Monday, April 20, 2009

Uprising of 1872


Some time has passed since the death of the Gomburza, yet the memory still clear and the wounds still fresh. My schoolmates wander around the playground, chasing each other with smiles on their faces. They do not see what I am beginning see, and who can blame them. At 11 years old, most children are under the bliss offered by ignorance. However, my eyes are opening prematurely and my ears becoming ripe. Even though I try to hold on to it, the bliss is quickly slipping away. The whispers have a resounding echo and are beginning to get louder and louder. Soon they will become too loud to ignore.

It makes me wonder about my place in the world I live in now. What if our colonizers can hear my thoughts and realize that my perceptions resonate with those of the unfortunate priests?

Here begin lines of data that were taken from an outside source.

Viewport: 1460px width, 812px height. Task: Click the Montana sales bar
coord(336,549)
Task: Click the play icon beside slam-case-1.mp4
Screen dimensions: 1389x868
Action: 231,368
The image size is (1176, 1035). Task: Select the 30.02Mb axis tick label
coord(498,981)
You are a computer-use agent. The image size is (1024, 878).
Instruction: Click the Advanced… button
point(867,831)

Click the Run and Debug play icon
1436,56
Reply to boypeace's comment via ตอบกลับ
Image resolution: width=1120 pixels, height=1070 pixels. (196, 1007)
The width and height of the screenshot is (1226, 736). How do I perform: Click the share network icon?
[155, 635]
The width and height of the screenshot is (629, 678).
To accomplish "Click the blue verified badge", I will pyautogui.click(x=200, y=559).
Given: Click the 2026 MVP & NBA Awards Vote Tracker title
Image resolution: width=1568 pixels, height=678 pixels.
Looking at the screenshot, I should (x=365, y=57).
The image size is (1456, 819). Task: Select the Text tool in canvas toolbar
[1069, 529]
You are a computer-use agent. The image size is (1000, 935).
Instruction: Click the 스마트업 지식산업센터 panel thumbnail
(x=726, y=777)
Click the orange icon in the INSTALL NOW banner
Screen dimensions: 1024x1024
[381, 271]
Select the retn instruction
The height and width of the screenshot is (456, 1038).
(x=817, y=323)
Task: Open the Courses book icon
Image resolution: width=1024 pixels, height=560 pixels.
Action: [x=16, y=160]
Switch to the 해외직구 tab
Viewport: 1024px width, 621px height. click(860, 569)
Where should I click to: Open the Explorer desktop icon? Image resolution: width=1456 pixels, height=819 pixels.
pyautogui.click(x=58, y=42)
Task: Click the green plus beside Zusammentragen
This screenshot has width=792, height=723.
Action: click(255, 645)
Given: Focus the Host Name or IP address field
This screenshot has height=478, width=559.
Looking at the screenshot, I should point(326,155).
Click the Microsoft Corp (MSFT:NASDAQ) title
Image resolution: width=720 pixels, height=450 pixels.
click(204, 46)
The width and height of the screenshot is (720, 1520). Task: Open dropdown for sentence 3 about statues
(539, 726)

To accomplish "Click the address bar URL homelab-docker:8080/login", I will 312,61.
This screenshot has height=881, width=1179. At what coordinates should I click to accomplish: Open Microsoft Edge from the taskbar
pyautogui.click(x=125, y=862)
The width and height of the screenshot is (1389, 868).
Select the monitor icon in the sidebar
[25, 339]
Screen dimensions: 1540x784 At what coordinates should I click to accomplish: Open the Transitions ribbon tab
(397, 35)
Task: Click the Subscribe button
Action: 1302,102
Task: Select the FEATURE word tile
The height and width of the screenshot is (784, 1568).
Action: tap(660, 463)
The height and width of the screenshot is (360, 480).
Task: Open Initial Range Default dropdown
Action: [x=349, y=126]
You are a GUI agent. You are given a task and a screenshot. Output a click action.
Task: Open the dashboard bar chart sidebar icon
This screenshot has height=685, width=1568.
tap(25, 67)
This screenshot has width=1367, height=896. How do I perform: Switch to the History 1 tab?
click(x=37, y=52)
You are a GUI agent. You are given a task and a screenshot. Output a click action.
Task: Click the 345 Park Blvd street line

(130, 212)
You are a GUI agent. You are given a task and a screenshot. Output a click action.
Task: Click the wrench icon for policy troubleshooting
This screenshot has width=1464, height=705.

Would I suffer the same fate as them and meet my end, despite the fact that I am only 11? What if I could be destined for a greatness that would pattern the ideas of the Gomburza, would the Spaniards choose to put out the flame before it burns into a raging fire? It is to my fortune that these thoughts would remain in the solitude of my mind. I can never take for granted the ability of the mind to speak, and yet not be heard. For now, this will have to serve as my refuge. They cannot catch me here.

Three lives ended on February 17, 1872, and yet I feel that an idea was born. As the Gomburza breathed their last, I breathed in my first scent of reality. As the scent traveled all over my body, I got a glimpse of the path I must take in life. No child should grow up in the Philippines that I am seeing right now. No child should grow under a long shadow that provides only fear and no safety. The deaths of the Gomburza will not go in vain. They will be remembered, one way or another.